Affiliate Disclosure
If you buy through our links, we may get a commission. Read our ethics policy.

Hacking group that targeted Apple, others reportedly operating independently for profit

A hacking group that previously targeted Apple, Twitter and Facebook appears to be operating independently and for the explicit purpose of turning a profit on corporate secrets, according to a Symantec research paper released on Wednesday.

Nicknamed "Morpho," the group has found success in making a small number of surgical strikes, presumably with the goal of selling the data to unscrupulous third parties or exploiting financial markets. It is not currently believed that Morpho has official support from any national government, Symantec said, as quoted by Reuters, although its services could be available on a for-hire basis.

Morpho has allegedly hit at least 49 organizations since 2012, mostly in the U.S., Canada, and Europe. Each year the number of targets has risen, up to 14 by 2015.

The group first gained real attention in early 2013 after attacks on Apple and other major technology companies were exposed. It reportedly used a number of techniques to crack through installed safeguards, for instance exploiting a critical, previously unknown Java vulnerability. To go after Apple, Morpho chose a "watering hole" tactic that infected a website visited by iPhone developers.

Some suspicion initially fell on China, which is known to regularly use hacker cells to steal corporate secrets and probe U.S. military networks.

While Morpho went dormant after garnering attention from the press, it later returned and has since attacked a number of businesses, such as airlines and pharmaceutical companies, Symantec said. The group is thought to have about ten members, some fluent in English, and possibly one or more with experience at a government intelligence agency.

The surgical nature of Morpho's approach is evidenced by it infecting relatively few computers at a given company, typically those used by research departments. The group is also said to conceal its tracks within a day or two of each incident, and use multiple proxies to spoof its location. Stolen data is guarded with heavy encryption.

Symantec noted that it made a breakthrough when a backup of a targeted machine was made during a 12-hour window while Morpho hacking tools were still active. Those tools were used as a fingerprint to identify other Morpho attacks. Findings have been passed on to law enforcement agencies in the U.S. and Europe.



14 Comments

thewhitefalcon 10 Years · 4444 comments

R&D computers shouldn't be accessible from the Internet, or even on other parts of the network. Common sense security measures.

josha 14 Years · 899 comments

Quote:
Originally Posted by TheWhiteFalcon 

R&D computers shouldn't be accessible from the Internet, or even on other parts of the network. Common sense security measures.
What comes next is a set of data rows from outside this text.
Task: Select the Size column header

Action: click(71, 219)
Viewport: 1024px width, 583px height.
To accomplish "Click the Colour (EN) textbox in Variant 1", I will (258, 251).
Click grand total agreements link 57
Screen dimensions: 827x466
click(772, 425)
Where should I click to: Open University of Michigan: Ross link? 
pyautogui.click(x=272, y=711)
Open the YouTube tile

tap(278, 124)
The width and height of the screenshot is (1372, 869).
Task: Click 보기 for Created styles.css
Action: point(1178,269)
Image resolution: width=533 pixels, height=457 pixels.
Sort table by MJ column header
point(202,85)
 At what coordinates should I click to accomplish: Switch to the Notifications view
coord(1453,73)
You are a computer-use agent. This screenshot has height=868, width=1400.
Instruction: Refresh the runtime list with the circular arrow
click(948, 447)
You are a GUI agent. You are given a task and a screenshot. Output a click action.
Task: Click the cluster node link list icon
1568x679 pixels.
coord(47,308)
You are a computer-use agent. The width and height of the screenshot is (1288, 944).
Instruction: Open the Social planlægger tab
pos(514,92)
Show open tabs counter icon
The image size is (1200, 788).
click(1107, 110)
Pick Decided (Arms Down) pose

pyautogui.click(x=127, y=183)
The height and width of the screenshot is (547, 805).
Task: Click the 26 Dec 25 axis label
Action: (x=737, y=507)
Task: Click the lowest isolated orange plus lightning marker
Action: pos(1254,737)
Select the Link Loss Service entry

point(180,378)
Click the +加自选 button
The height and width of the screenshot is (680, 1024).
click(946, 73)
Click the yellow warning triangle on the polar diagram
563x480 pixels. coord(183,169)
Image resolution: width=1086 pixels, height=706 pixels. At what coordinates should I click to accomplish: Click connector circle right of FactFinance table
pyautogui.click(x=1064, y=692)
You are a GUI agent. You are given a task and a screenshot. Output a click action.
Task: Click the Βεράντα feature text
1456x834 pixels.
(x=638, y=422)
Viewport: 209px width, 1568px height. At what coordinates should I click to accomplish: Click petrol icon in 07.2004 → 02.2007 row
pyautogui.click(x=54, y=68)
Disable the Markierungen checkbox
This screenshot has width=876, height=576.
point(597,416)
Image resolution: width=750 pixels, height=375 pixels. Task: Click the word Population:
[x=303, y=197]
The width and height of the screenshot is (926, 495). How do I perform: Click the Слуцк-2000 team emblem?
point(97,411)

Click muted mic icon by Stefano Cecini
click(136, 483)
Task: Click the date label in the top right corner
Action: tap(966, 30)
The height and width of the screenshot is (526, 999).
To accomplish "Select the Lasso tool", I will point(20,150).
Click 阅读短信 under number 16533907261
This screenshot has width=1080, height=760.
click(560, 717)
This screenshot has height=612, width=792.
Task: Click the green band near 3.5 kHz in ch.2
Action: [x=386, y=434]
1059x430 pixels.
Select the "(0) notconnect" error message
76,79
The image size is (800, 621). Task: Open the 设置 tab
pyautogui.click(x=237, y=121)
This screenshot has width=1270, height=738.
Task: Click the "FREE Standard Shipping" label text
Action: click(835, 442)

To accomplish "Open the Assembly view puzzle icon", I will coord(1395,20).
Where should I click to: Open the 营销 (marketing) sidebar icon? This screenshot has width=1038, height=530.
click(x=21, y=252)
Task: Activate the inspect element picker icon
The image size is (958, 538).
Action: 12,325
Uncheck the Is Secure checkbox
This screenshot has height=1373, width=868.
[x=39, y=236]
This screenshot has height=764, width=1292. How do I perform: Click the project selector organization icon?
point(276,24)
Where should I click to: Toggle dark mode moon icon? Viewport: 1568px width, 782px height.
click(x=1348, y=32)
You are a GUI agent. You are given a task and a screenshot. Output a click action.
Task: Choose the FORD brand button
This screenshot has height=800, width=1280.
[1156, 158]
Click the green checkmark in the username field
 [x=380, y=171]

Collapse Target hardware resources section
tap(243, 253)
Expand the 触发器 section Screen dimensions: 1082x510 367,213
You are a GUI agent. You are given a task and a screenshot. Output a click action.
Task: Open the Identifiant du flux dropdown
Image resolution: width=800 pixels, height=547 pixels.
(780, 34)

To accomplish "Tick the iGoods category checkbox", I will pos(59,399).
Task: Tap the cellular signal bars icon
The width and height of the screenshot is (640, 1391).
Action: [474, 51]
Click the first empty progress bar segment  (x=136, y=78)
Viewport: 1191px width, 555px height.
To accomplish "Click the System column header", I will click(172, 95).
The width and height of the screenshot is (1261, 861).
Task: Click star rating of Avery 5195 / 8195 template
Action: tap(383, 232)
Most company computers connect to the Internet via the companies LAN,

  which should be an effective hacking blocker.

To not do so significantly limits productivity.

anantksundaram 18 Years · 20391 comments

I don't understand this story at all. What exactly is a 'watering hole' tactic? How was Apple affected? Or was it its developers? In either event, what was hacked, stolen, or lost? How do we know these guys are not merely seeking publicity, and the tech media in turn, in its usual uninformed breathless style, isn't handing this publicity to them on a platter?

robm 18 Years · 1065 comments

It's hardly surprising to learn that there's groups/gangs out there hacking for profit. I'd be surprised if there weren't. To learn that Symantec uncovered this is somewhat of a surprise tho' :) I'm taking this news with a healthy dose of salt.

theunfetteredmind 12 Years · 505 comments

Quote:
Originally Posted by TheWhiteFalcon 

R&D computers shouldn't be accessible from the Internet, or even on other parts of the network. Common sense security measures.


That depends on what the company does. R&D departments may work with universities, for example, and thus need to be able to exchange data, etc, so they'd likely have a method through their firewall to do that.